How to check disk drive for errors and badblocks In Linux


badblocks is a Linux utility to check for bad sectors on a disk drive (A bad sector is a sector on a computer's disk drive or flash memory that cannot be used due to permanent damage or an OS inability to successfully access it.). It creates a list of these sectors that can be used with other programs, like mkfs, so that they are not used in the future and thus do not cause corruption of data. It is part of the e2fsprogs project.

It can be a good idea to periodically check for bad blocks. This is done with the badblocks command. It outputs a list of the numbers of all bad blocks it can find. This list can be fed to fsck to be recorded in the filesystem data structures so that the operating system won’t try to use the bad blocks for storing data. The following example will show how this could be done.
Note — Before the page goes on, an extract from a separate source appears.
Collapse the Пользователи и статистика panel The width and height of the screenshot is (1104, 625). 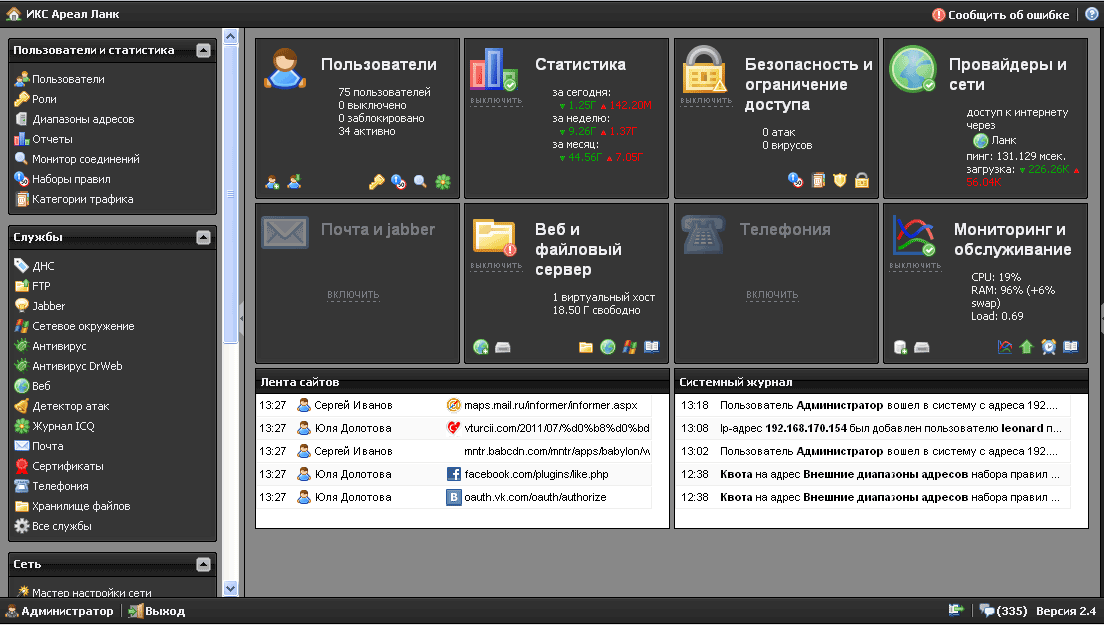(204, 50)
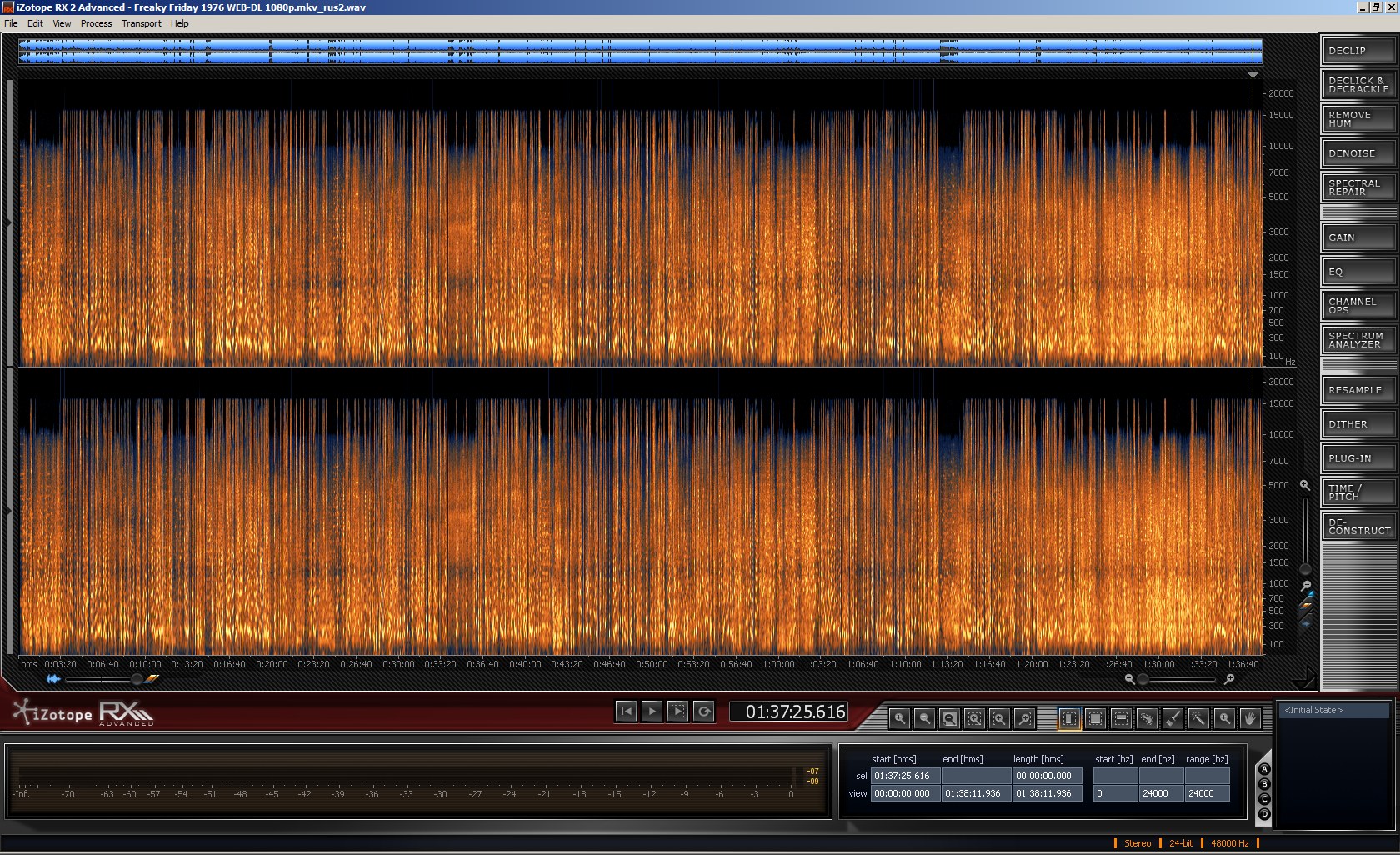Click the zoom to selection icon
Viewport: 1400px width, 855px height.
[x=974, y=718]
From the terminal, type following command:
$ sudo badblocks -v /dev/hda1 > bad-blocks
The above command will generate the file bad-blocks in the current directory from where you are running this command.

Now, you can pass this file to the fsck command to record these bad blocks
$ sudo fsck -t ext3 -l bad-blocks /dev/hda1
Pass 1: Checking inodes, blocks, and sizes
Pass 2: Checking directory structure
Pass 3: Checking directory connectivity
Pass 4: Check reference counts.
Pass 5: Checking group summary information.

/dev/hda1: ***** FILE SYSTEM WAS MODIFIED *****

/dev/hda1: 11/360 files, 63/1440 blocks
If badblocks reports a block that was already used, e2fsck will try to move the block to another place. If the block was really bad, not just marginal, the contents of the file may be corrupted.

Looks at badblocks man pages for more command line options.